Members of a Swedish Antarctic expedition had to over-winter on the island in 1912 after their ship was ship-wrecked. Remnants of their hut still remain and you will have to walk past the hut on your way to the islands lake.
-Cuverville Island, Errera Channel
The island was discovered by Gerlache’s Belgian Antarctic expedition of 1897–99, and was named for a vice admiral in the French navy.
Large, bare rock areas provide nesting sites for Gentoo Penguins. Snow Petrels and Cape Petrels also may be seen, whilst Wilson’s Storm-petrels nest in the higher scree of the island. During Zodiac tours, hauled-out Weddell and Antarctic fur seals are quite often encountered.
-Paradise Bay (on the Antarctic Peninsula)
The bay is well named for its spectacular scenery of mountains, glaciers and icebergs. The Silver Cloud will reach Argentina’s “Base Almirante Brown”, one of many Antarctic research stations. Here, you will actually set foot on the mainland of Antarctica.
You can also view the wildlife from sea level while cruising in our Zodiacs. Apart from observing nesting shags in the cliffs there is a good chance to see crabeater seals relaxing on ice floes, and you might even locate Minke whales. -
-Neko Harbour (on the Antarctic Peninsula)
Neko Harbour offers a visit to small penguin rookeries, a nice Zodiac cruise in search of whales and the possibility to hike onto a glacier for spectacular views of the glaciers, the bay and the ship. The common breeding birds are Gentoo Penguins, but Chinstrap Penguins, Kelp Gulls and skuas can be seen too. Seals are often hauled-out close to the landing site.
-Lemaire Channel (Between Booth Island and the Peninsula)
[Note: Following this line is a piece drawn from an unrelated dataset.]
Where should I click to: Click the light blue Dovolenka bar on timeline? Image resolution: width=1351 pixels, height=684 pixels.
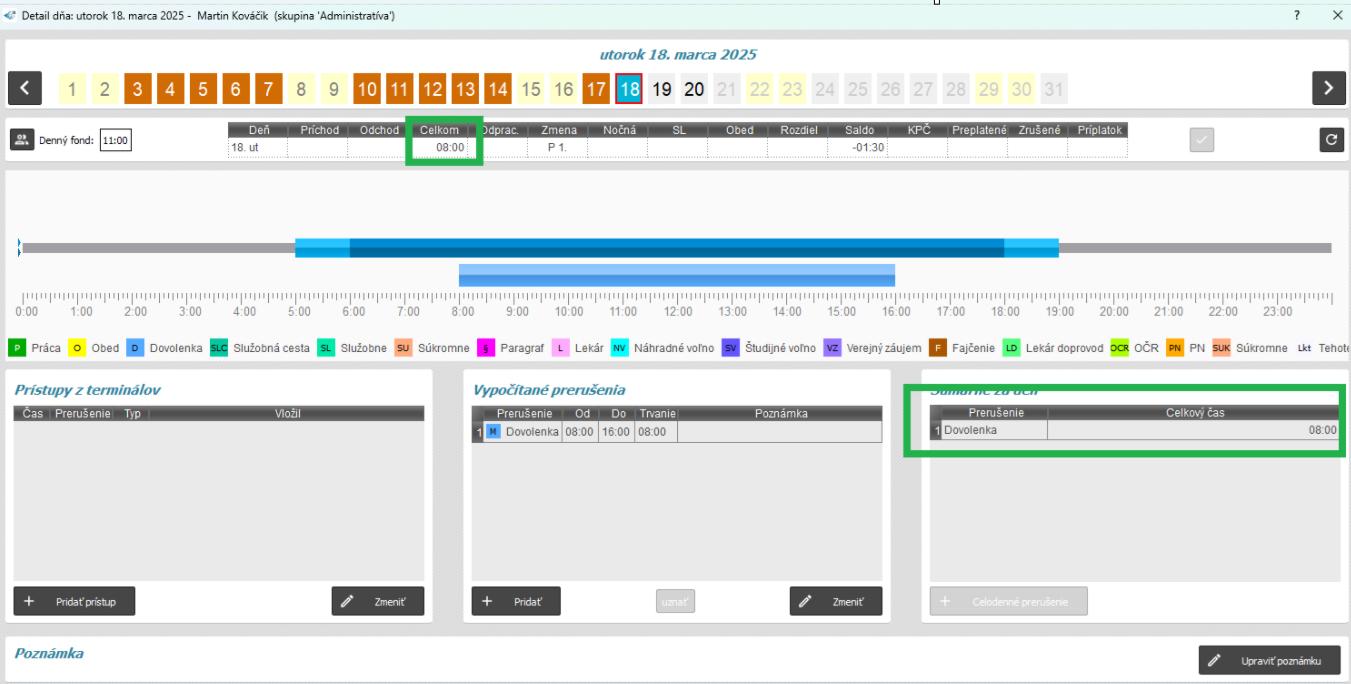[676, 275]
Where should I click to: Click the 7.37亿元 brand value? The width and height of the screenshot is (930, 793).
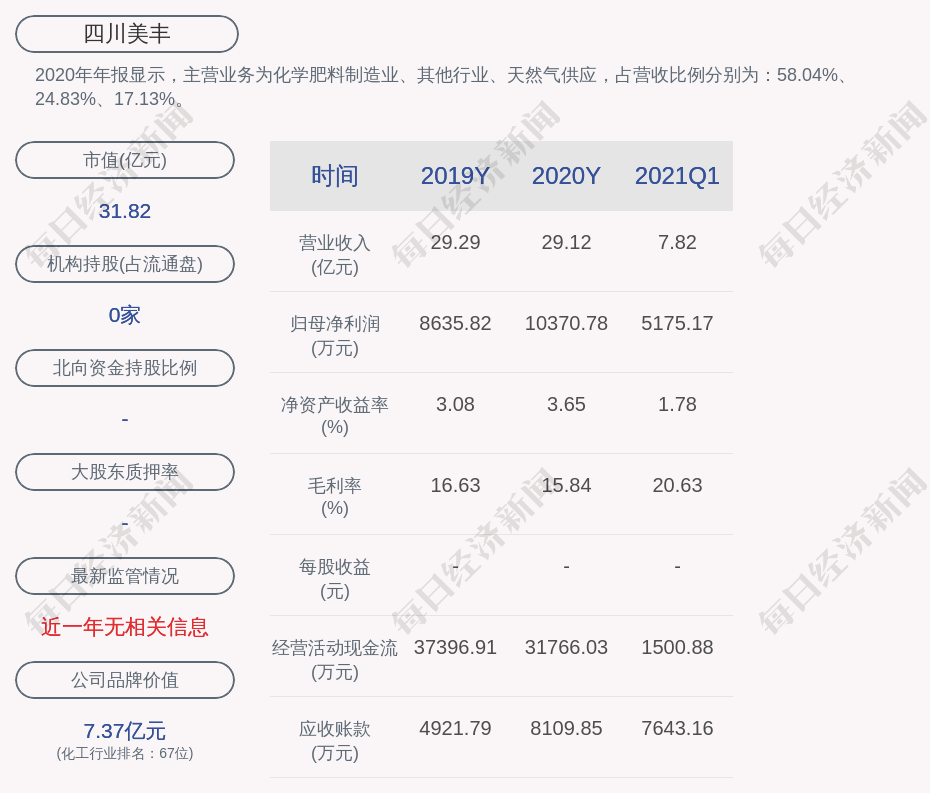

The Lemaire Channel (named by Adrien de Gerlache after a Belgian explorer who never came to Antarctica) was first crossed in 1898. The spectacular scenery of the steep snow-covered mountains and the tranquil waters in conjunction with the probability to see whales and seals will make this one of the most memorable places during the voyage.
-Port Lockroy, Goudier Island
The British built a listening station here during WWII, which was later used as a research station in the 1950s and since 1996 as a museum and gift shop and Post Office. While you are inside sending a postcard from this lonely outpost, Snowy Sheathbills and Gentoo Penguins roam outside the museum.
-Port Foster, Whalers Bay (Deception Island)
Deception Island is an excellent example of a caldera that can be reached from the sea. We plan to sail inside the caldera through a narrow entrance called Neptune’s Bellows.
Our Geologist might take the opportunity to explain the unique volcanic features of the area, while our Historian will introduce you to Deception Island’s interesting history -from whaling to scientific studies. Still visible on the island are the boilers used to make whale oil in the early 1900s.
Days 14–15 — Drake Passage Return
Navigating our return through the Drake Passage, we will watch for seabirds and wildlife we may have missed on the first leg down. Take this opportunity to attend additional presentations offered by the Expedition Team lecturers and to edit the many photos taken as we travel towards Ushuaia.
Day 16 — Ushuaia, Argentina
After breakfast, disembark Silver Cloud.
Expedition highlights and wildlife listed here are possible experiences only and cannot be guaranteed. Your Expedition Leader and Captain will work together to ensure opportunities for adventure and exploration are the best possible, taking into account the prevailing weather, wildlife activity and ice conditions. Expedition Team members scheduled for this voyage are subject to change or cancellation.